■ **DESCRIPTION OF THE TASK**
Out of the records below, copy all lines in which the word "Help" occurs.
DATA UNDER STUDY section start
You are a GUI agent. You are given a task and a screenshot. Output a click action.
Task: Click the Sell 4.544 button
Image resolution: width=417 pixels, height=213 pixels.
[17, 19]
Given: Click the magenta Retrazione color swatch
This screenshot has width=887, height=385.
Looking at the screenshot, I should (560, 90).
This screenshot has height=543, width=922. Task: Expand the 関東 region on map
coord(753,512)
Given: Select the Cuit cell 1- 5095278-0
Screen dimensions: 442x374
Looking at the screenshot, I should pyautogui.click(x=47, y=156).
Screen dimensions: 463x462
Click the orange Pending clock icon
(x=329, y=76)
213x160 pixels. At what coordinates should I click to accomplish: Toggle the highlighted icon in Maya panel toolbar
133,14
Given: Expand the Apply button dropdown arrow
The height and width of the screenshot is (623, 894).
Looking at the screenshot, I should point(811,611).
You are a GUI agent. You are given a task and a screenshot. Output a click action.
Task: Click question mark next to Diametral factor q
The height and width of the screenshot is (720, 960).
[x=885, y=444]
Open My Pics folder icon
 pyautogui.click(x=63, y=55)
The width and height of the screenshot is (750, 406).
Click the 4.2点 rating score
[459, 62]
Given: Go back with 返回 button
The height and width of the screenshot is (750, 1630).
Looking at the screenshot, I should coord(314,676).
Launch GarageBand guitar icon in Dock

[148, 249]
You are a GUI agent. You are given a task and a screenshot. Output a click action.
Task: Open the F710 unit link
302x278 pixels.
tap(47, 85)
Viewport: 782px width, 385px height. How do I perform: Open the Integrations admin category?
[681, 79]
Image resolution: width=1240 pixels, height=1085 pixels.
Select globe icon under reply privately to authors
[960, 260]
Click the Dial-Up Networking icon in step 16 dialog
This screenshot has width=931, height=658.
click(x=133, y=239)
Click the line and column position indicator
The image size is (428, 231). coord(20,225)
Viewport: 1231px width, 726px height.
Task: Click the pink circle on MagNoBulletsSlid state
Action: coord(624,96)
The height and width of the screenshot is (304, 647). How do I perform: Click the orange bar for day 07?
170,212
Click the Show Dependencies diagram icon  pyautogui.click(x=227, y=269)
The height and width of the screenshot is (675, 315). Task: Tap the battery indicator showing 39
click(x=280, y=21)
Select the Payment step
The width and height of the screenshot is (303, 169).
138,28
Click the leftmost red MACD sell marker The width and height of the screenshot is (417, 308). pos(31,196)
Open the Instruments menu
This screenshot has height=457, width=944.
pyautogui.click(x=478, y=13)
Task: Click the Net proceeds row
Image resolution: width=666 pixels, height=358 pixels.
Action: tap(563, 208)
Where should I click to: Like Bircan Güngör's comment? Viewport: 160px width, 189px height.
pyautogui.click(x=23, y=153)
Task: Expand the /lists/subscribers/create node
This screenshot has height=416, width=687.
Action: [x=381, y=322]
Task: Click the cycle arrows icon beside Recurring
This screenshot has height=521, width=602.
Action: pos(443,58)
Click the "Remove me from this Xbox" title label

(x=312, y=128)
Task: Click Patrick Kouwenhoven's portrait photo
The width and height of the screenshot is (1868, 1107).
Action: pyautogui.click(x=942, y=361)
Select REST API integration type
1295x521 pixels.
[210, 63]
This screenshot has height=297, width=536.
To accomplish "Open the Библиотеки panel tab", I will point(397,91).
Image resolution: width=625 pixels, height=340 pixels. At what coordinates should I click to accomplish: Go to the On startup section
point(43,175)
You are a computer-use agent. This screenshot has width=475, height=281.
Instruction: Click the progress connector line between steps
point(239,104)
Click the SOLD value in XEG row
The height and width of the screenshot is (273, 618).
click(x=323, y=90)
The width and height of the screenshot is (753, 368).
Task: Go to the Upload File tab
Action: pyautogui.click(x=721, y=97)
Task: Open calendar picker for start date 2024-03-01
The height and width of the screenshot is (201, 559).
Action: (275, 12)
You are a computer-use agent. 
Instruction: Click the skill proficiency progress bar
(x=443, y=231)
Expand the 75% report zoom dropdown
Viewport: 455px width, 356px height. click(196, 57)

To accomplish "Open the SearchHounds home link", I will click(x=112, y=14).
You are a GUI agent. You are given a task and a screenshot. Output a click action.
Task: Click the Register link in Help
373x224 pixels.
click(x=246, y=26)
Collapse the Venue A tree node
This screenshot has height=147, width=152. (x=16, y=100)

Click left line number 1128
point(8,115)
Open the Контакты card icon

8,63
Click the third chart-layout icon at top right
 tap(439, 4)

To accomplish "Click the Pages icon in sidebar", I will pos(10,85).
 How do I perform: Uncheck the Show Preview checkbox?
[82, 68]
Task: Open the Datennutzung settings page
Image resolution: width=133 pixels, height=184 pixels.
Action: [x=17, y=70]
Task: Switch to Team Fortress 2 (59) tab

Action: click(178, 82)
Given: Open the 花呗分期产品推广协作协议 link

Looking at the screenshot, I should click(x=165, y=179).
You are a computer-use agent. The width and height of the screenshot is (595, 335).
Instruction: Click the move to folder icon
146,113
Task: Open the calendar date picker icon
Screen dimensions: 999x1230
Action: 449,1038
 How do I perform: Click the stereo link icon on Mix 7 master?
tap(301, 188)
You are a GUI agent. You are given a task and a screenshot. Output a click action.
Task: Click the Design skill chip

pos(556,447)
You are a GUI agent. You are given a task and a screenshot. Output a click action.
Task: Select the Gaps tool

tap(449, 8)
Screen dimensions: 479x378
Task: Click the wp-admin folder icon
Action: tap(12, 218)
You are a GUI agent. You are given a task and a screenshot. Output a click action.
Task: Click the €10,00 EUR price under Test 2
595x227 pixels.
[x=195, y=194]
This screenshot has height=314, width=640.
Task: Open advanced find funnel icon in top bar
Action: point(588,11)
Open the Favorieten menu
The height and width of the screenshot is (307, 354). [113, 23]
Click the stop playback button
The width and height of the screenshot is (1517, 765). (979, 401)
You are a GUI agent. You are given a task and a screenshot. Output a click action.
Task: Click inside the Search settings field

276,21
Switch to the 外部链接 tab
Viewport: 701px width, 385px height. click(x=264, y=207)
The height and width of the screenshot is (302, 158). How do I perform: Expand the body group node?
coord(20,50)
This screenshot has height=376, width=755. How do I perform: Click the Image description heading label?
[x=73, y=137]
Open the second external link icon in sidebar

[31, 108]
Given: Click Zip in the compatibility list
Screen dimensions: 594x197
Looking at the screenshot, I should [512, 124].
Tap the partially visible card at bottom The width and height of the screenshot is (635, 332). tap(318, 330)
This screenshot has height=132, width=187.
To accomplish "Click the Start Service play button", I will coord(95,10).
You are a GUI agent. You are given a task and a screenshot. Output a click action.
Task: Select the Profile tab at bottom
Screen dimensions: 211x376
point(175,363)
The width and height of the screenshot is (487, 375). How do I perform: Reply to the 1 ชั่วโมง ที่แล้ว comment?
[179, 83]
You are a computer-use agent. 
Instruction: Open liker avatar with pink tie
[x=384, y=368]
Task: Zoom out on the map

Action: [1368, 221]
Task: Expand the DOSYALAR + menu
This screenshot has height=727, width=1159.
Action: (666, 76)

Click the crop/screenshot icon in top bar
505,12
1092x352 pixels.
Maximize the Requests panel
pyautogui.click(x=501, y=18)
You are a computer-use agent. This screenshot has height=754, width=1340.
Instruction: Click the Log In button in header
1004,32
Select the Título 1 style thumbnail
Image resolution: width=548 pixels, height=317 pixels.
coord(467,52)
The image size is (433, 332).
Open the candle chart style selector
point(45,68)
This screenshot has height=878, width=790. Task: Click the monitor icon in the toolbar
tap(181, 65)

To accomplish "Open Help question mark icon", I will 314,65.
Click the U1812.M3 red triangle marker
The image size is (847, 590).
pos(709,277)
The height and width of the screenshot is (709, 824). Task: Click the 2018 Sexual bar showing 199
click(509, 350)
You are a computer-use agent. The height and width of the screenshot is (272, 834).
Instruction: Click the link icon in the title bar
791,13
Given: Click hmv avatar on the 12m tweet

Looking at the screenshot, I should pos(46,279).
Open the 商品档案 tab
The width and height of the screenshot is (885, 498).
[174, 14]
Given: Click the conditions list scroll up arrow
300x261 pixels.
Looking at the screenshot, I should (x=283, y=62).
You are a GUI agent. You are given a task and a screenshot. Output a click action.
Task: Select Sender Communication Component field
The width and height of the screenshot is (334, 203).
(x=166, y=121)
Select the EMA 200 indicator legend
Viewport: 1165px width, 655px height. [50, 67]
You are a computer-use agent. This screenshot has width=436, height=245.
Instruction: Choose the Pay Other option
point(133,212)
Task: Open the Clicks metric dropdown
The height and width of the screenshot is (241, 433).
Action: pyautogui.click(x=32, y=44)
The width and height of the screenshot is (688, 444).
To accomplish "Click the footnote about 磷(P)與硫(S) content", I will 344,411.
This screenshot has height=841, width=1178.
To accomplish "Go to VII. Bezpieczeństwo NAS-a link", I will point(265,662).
DATA UNDER STUDY section end
■ **RESPONSE FOR THIS EXERCISE**
Task: Click the Register link in Help
To accomplish "Open Help question mark icon", I will 314,65.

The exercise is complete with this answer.